Dans son livre,
L'insécurité du territoire, paru il y a une quarantaine d'années*, Paul Virilio rappelait que le Christ était "mort sous le coup d'une seule accusation,
ennemi de l'Etat", dit l'Ethnologue: pour cela et rien d'autre. Cette remarque retient l'attention. Elle signifie, en particulier, qu'on ne saurait, purement et simplement, confondre le christianisme avec les églises. Le christianisme est une chose, les églises une autre. A la limite, même, les églises n'ont rien à voir avec le christianisme. Les églises, on le sait, ont toujours servi l'Etat avec zèle. On peut même, si l'on y tient, remonter à St Paul:
omnis potestas a deo. Depuis longtemps, le pli est pris. C'est l'union du trône et de l'autel. Sauf que le trône, entre-temps, s'est beaucoup transformé (en même temps que redimensionné). A l'ancien Etat-nation territorial (
Gott mit uns), aujourd'hui tombé en obsolescence, s'est substitué l'Etat planétaire total, avec ouverture des frontières, chômage de masse et espionnage généralisé. Les territoires encaissent, et avec eux les populations. Autre différence encore, les valeurs. Les églises, dans ce domaine, s'essoufflent à suivre, mais suivent. Voyez les déclarations du pape.

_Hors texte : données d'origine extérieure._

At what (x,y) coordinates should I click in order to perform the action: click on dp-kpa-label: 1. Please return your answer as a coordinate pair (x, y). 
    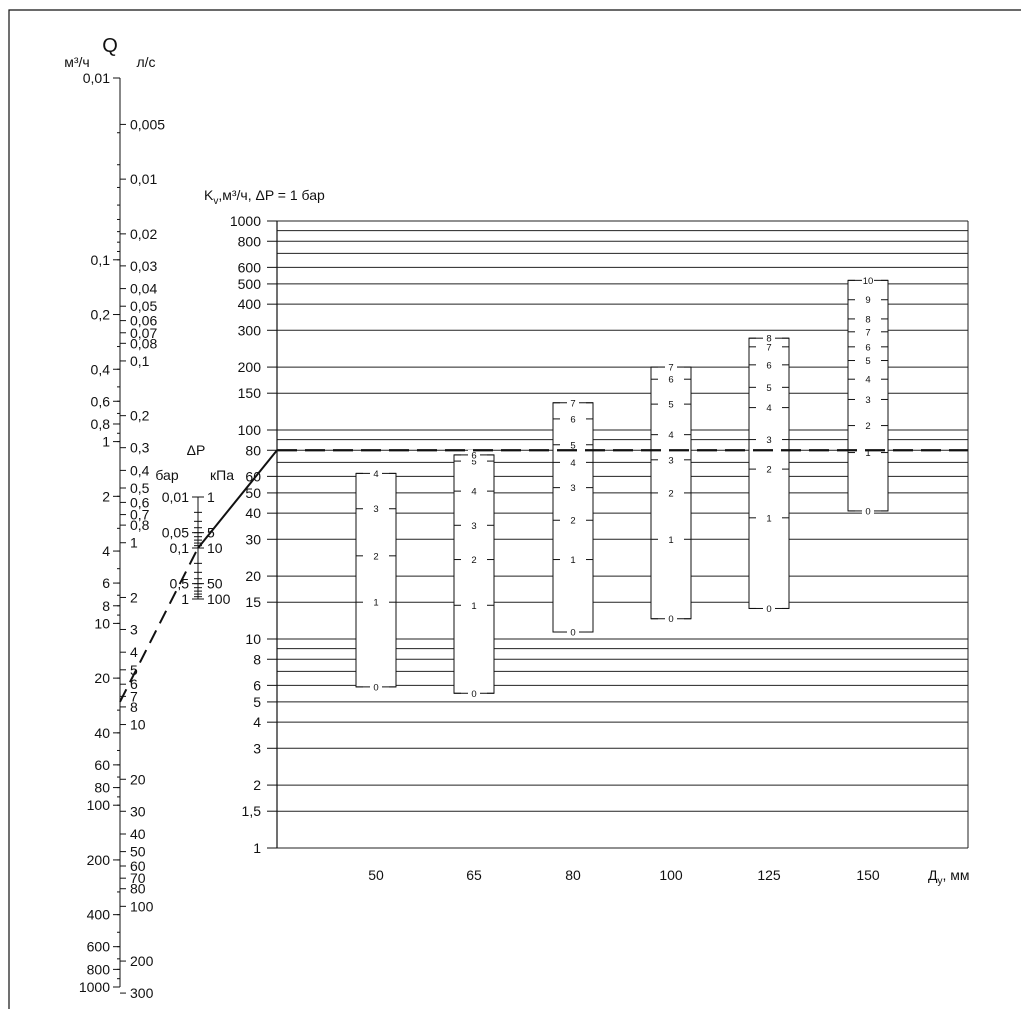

Rien d'étonnant, dès lors, à ce que les pratiques s'effondrent. A terme, effectivement, les églises sont promises à disparition**. Les populations trahies, très logiquement, leur tournent le dos: on le ferait à moins. Mais je parle ici des églises: uniquement des églises. La mort du Christ, elle, est toujours d'actualité.
* Stock, 1976 (1ère édition); Galilée, 1994 (2e édition).
** Voir "C'est pas son truc", 7 novembre 2016.